HMK’nın 341. vd. maddelerinde bir kanun yolu olarak düzenlenen istinafın amacı, ilk derece mahkemesince verilen kararın denetlenmesi ve kararın yerinde görülmemesi halinde yeniden yargılama yapılarak hüküm kurulmasıdır. Burada, temyizden farklı olarak ilk derece mahkemesi kararı yalnızca hukuka uygunluk yönünden değil maddi yönden de denetlenmektedir. İlk derece mahkemesi kararı yerinde değilse kural olarak istinaf mahkemesinin, ilk derece mahkemesinin kararını kaldırması ve ilk derece mahkemesi yerine gerekirse yeniden yargılama da yaparak karar vermesi gerekir. Ancak, HMK’nın 353/1-a. maddesinde düzenlenen yargılamaya ilişkin bazı temel usul hatalarının bulunması halinde ise istinaf incelemesi sonunda yeniden karar verilmesi söz konusu olmayıp, kararın kaldırılarak dosyanın ilk derece mahkemesine gönderilmesi gerekmektedir. Bu kapsamda mahkemece, uyuşmazlığın çözümünde etkili olabilecek ölçüde önemli delillerin toplanmamış veya değerlendirilmemiş olması ya da talebin önemli bir kısmı hakkında karar verilmemiş olması hali de düzenlenmiştir. Gerçekten de ilk derece mahkemesince, taraflarca gösterilen delillerin hiç değerlendirilmeden karar verilmesi ve delillerin ilk defa istinaf aşamasında değerlendirilmesi halinde taraflar, maddi vakıa denetimi yönünden iki dereceli incelemeden mahrum kalacak ve adil yargılanma hakkının unsurlarından olan hukuki dinlenilme hakkı ihlal edilecektir.
Somut olaya bu açıdan bakıldığında, davacı tarafın, yukarıda belirtilen iddialarına ilişkin hiçbir delil toplanmamış ve değerlendirilmemiştir.
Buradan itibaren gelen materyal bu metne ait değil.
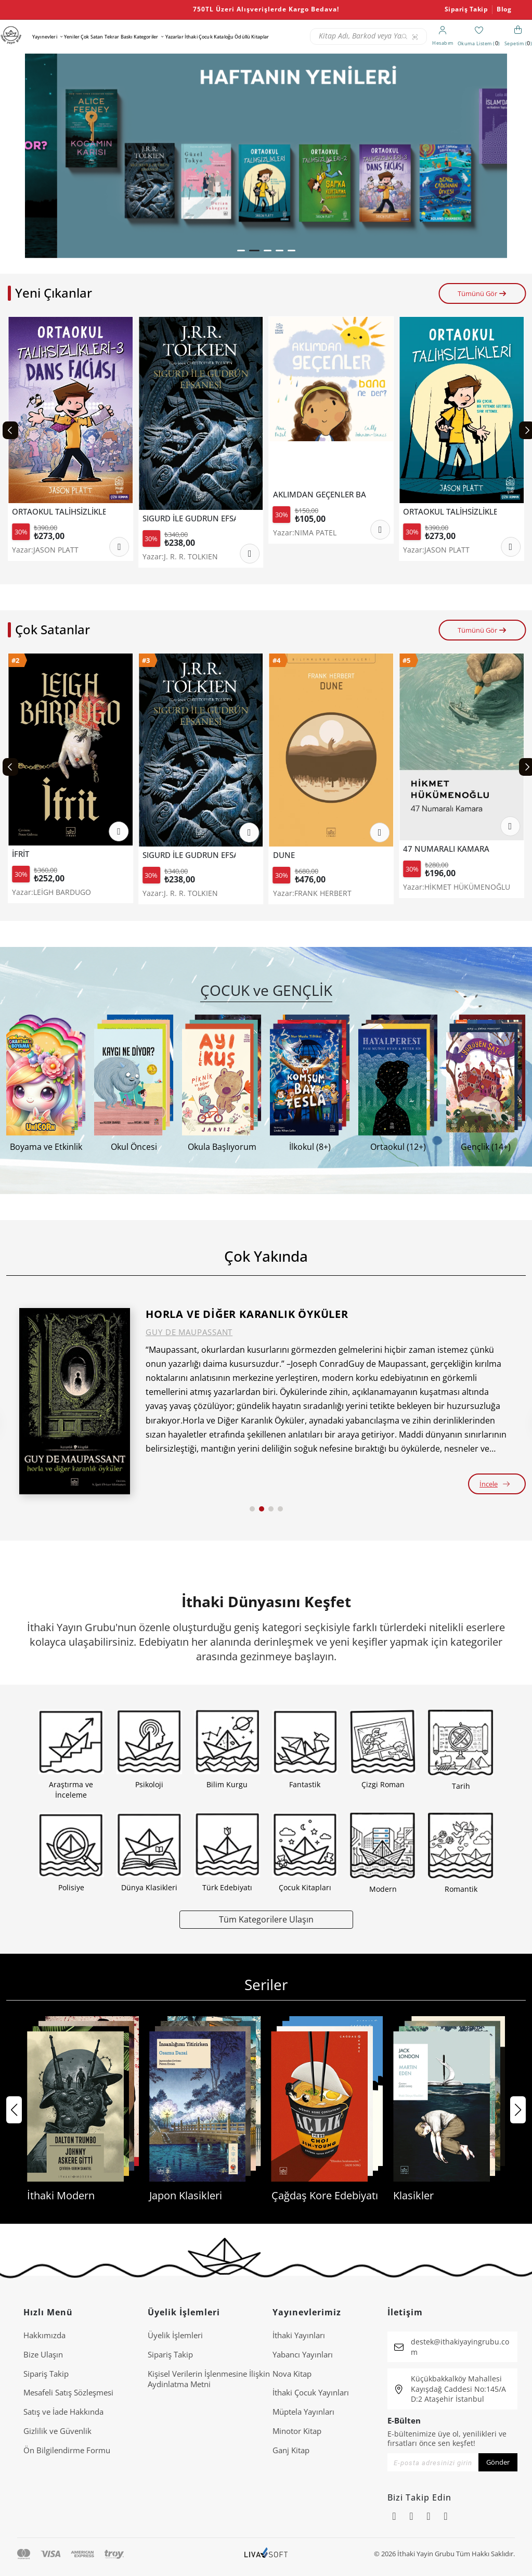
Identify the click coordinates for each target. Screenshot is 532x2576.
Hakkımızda (44, 2335)
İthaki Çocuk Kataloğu (209, 36)
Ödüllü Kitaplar (252, 36)
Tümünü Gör (482, 293)
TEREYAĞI (29, 856)
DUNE (414, 855)
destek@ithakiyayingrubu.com (460, 2347)
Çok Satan (92, 36)
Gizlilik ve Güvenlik (57, 2431)
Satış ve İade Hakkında (63, 2411)
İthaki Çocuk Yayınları (311, 2392)
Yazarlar (174, 36)
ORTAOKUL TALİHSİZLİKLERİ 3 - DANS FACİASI (189, 512)
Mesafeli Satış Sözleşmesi (68, 2392)
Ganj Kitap (291, 2450)
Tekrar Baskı (119, 36)
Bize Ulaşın (43, 2354)
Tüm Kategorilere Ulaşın (266, 1919)
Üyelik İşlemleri (175, 2335)
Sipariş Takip (466, 9)
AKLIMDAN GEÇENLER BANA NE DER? (450, 494)
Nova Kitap (292, 2373)
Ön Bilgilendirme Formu (66, 2450)
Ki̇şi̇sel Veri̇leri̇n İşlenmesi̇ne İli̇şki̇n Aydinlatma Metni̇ (209, 2379)
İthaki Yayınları (299, 2335)
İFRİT (151, 854)
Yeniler (72, 36)
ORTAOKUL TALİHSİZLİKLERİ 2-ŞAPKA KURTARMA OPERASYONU (59, 512)
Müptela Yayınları (303, 2411)
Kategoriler (146, 36)
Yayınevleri (44, 36)
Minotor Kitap (297, 2431)
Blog (504, 9)
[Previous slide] (10, 430)
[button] (242, 250)
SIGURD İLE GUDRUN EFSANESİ (320, 518)
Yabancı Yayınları (303, 2354)
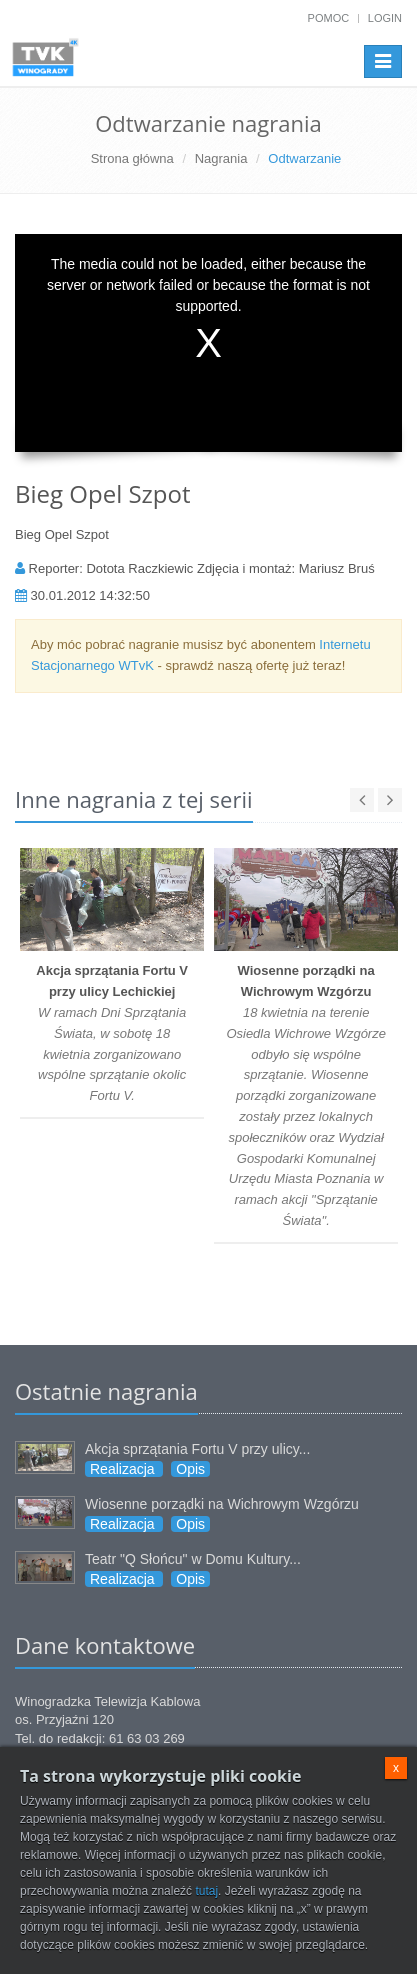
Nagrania (221, 158)
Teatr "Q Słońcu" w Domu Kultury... (193, 1559)
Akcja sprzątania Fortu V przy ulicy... (197, 1449)
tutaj (206, 1891)
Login (385, 18)
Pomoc (329, 18)
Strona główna (132, 158)
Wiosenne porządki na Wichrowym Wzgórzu (222, 1504)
Bu itibarla, yapılan açıklamalar çerçevesinde mahkemece, davacının iddiaları ve dayandığı delillerinin incelenmesi, sonucuna göre bir karar verilmesi gerektiğinden ilk derece mahkemesi kararının kaldırılmasına ve dosyanın, davanın yeniden görülmesi için mahkemesine iadesine karar vermek gerekmiştir.
2-Kaldırma kararının niteliğine göre davacı vekilinin diğer istinaf itirazlarının bu aşamada incelenmesine gerek görülmemiştir.

HÜKÜM : Gerekçesi yukarıda belirtildiği üzere;
1-Davacı vekilinin istinaf başvurularının HMK’nın 353/1-a-6 maddesi gereğince kabulü ile Ankara 10. Asliye Ticaret Mahkemesince verilen 20/12/2021 tarih ve 2021/531 E. – 2021/759 K.. sayılı kararın KALDIRILMASINA,
2-Dosyanın, davanın yeniden görülmesi için mahkemesine İADESİNE,
3-Davacı vekilinin diğer istinaf itirazlarının bu aşamada incelenmesine yer olmadığına,
4- Davacı tarafından yatırılan 80,70.TL maktu istinaf karar ve ilam harcının istek halinde davacıya iadesine,
5-İstinaf aşamasında duruşma açılmadığından taraflar lehine vekalet ücreti takdirine yer olmadığına,
6-İstinaf aşamasında yapılan yargılama giderlerinin ilk derece mahkemesince yapılacak yargılamada değerlendirilmesine,
7-Kararın tebliği ve harç işlemlerinin yerel mahkeme tarafından yaptırılmasına
Dair, dosya üzerinde yapılan inceleme sonucunda oybirliği ile 21/04/2022 tarihinde HMK 353/1-a-6 maddesi uyarınca KESİN olmak üzere karar verildi.